_ACTIVITY:_ Every entry must appear in the output exactly as it does here.

_PROVIDED RECORDS:_
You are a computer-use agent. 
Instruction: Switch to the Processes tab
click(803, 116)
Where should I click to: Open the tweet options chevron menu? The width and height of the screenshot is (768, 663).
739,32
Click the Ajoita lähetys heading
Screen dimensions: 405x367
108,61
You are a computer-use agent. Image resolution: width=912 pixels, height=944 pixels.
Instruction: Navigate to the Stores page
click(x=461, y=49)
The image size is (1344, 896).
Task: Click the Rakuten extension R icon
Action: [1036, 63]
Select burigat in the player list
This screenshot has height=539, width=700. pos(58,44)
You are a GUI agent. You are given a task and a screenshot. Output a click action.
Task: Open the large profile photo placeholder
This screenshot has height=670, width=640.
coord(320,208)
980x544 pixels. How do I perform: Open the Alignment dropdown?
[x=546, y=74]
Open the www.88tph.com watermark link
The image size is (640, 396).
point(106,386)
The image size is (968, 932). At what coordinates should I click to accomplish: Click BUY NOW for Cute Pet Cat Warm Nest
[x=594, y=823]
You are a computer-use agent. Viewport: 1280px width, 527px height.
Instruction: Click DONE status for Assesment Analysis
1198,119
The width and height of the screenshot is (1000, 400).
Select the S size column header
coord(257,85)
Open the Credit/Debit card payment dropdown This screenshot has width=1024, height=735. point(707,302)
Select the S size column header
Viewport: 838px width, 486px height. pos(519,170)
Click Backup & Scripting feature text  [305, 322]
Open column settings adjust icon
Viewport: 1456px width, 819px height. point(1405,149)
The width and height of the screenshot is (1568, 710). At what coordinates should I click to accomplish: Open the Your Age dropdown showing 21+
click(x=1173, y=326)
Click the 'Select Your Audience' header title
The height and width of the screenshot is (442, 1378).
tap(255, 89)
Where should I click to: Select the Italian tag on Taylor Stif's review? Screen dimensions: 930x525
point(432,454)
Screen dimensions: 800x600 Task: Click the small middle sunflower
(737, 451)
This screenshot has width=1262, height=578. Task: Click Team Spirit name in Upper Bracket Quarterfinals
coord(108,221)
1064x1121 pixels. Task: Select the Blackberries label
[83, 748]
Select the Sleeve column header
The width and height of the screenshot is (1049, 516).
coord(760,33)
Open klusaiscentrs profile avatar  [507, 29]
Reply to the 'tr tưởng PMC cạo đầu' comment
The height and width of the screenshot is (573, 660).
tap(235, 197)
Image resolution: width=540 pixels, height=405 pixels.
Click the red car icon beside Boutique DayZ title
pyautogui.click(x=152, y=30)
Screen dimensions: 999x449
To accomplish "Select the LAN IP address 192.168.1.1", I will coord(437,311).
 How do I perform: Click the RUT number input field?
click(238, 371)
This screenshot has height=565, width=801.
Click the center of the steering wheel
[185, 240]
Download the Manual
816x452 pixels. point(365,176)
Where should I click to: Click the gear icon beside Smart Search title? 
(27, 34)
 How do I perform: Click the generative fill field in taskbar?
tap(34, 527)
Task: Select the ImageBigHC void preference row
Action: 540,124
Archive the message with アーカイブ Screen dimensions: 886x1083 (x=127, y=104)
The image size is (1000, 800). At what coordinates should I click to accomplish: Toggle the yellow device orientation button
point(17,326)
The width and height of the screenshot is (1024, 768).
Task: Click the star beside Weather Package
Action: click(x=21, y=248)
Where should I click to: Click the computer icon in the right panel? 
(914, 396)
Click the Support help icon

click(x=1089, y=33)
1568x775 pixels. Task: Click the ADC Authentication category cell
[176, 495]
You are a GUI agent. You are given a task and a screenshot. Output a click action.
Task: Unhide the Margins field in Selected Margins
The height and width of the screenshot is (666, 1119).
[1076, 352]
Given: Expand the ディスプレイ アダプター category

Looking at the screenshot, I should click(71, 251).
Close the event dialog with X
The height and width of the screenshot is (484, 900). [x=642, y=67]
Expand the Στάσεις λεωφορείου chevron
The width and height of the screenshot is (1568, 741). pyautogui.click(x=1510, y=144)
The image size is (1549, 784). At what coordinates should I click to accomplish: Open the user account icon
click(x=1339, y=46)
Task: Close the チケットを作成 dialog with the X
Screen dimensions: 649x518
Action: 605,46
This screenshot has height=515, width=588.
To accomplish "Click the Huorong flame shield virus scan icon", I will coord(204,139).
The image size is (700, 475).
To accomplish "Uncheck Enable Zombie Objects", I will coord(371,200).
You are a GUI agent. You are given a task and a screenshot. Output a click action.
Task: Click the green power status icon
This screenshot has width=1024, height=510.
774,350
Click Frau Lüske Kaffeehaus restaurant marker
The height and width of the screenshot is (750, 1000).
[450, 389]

_RESPONSE BELOW:_
You are a computer-use agent. 
Instruction: Switch to the Processes tab
click(803, 116)
Where should I click to: Open the tweet options chevron menu? The width and height of the screenshot is (768, 663).
739,32
Click the Ajoita lähetys heading
Screen dimensions: 405x367
108,61
You are a computer-use agent. Image resolution: width=912 pixels, height=944 pixels.
Instruction: Navigate to the Stores page
click(x=461, y=49)
The image size is (1344, 896).
Task: Click the Rakuten extension R icon
Action: [1036, 63]
Select burigat in the player list
This screenshot has height=539, width=700. pos(58,44)
You are a GUI agent. You are given a task and a screenshot. Output a click action.
Task: Open the large profile photo placeholder
This screenshot has height=670, width=640.
coord(320,208)
980x544 pixels. How do I perform: Open the Alignment dropdown?
[x=546, y=74]
Open the www.88tph.com watermark link
The image size is (640, 396).
point(106,386)
The image size is (968, 932). At what coordinates should I click to accomplish: Click BUY NOW for Cute Pet Cat Warm Nest
[x=594, y=823]
You are a computer-use agent. Viewport: 1280px width, 527px height.
Instruction: Click DONE status for Assesment Analysis
1198,119
The width and height of the screenshot is (1000, 400).
Select the S size column header
coord(257,85)
Open the Credit/Debit card payment dropdown This screenshot has width=1024, height=735. point(707,302)
Select the S size column header
Viewport: 838px width, 486px height. pos(519,170)
Click Backup & Scripting feature text  [305, 322]
Open column settings adjust icon
Viewport: 1456px width, 819px height. point(1405,149)
The width and height of the screenshot is (1568, 710). At what coordinates should I click to accomplish: Open the Your Age dropdown showing 21+
click(x=1173, y=326)
Click the 'Select Your Audience' header title
The height and width of the screenshot is (442, 1378).
tap(255, 89)
Where should I click to: Select the Italian tag on Taylor Stif's review? Screen dimensions: 930x525
point(432,454)
Screen dimensions: 800x600 Task: Click the small middle sunflower
(737, 451)
This screenshot has width=1262, height=578. Task: Click Team Spirit name in Upper Bracket Quarterfinals
coord(108,221)
1064x1121 pixels. Task: Select the Blackberries label
[83, 748]
Select the Sleeve column header
The width and height of the screenshot is (1049, 516).
coord(760,33)
Open klusaiscentrs profile avatar  [507, 29]
Reply to the 'tr tưởng PMC cạo đầu' comment
The height and width of the screenshot is (573, 660).
tap(235, 197)
Image resolution: width=540 pixels, height=405 pixels.
Click the red car icon beside Boutique DayZ title
pyautogui.click(x=152, y=30)
Screen dimensions: 999x449
To accomplish "Select the LAN IP address 192.168.1.1", I will coord(437,311).
 How do I perform: Click the RUT number input field?
click(238, 371)
This screenshot has height=565, width=801.
Click the center of the steering wheel
[185, 240]
Download the Manual
816x452 pixels. point(365,176)
Where should I click to: Click the gear icon beside Smart Search title? 
(27, 34)
 How do I perform: Click the generative fill field in taskbar?
tap(34, 527)
Task: Select the ImageBigHC void preference row
Action: 540,124
Archive the message with アーカイブ Screen dimensions: 886x1083 (x=127, y=104)
The image size is (1000, 800). At what coordinates should I click to accomplish: Toggle the yellow device orientation button
point(17,326)
The width and height of the screenshot is (1024, 768).
Task: Click the star beside Weather Package
Action: click(x=21, y=248)
Where should I click to: Click the computer icon in the right panel? 
(914, 396)
Click the Support help icon

click(x=1089, y=33)
1568x775 pixels. Task: Click the ADC Authentication category cell
[176, 495]
You are a GUI agent. You are given a task and a screenshot. Output a click action.
Task: Unhide the Margins field in Selected Margins
The height and width of the screenshot is (666, 1119).
[1076, 352]
Given: Expand the ディスプレイ アダプター category

Looking at the screenshot, I should click(71, 251).
Close the event dialog with X
The height and width of the screenshot is (484, 900). [x=642, y=67]
Expand the Στάσεις λεωφορείου chevron
The width and height of the screenshot is (1568, 741). pyautogui.click(x=1510, y=144)
The image size is (1549, 784). At what coordinates should I click to accomplish: Open the user account icon
click(x=1339, y=46)
Task: Close the チケットを作成 dialog with the X
Screen dimensions: 649x518
Action: 605,46
This screenshot has height=515, width=588.
To accomplish "Click the Huorong flame shield virus scan icon", I will coord(204,139).
The image size is (700, 475).
To accomplish "Uncheck Enable Zombie Objects", I will coord(371,200).
You are a GUI agent. You are given a task and a screenshot. Output a click action.
Task: Click the green power status icon
This screenshot has width=1024, height=510.
774,350
Click Frau Lüske Kaffeehaus restaurant marker
The height and width of the screenshot is (750, 1000).
[450, 389]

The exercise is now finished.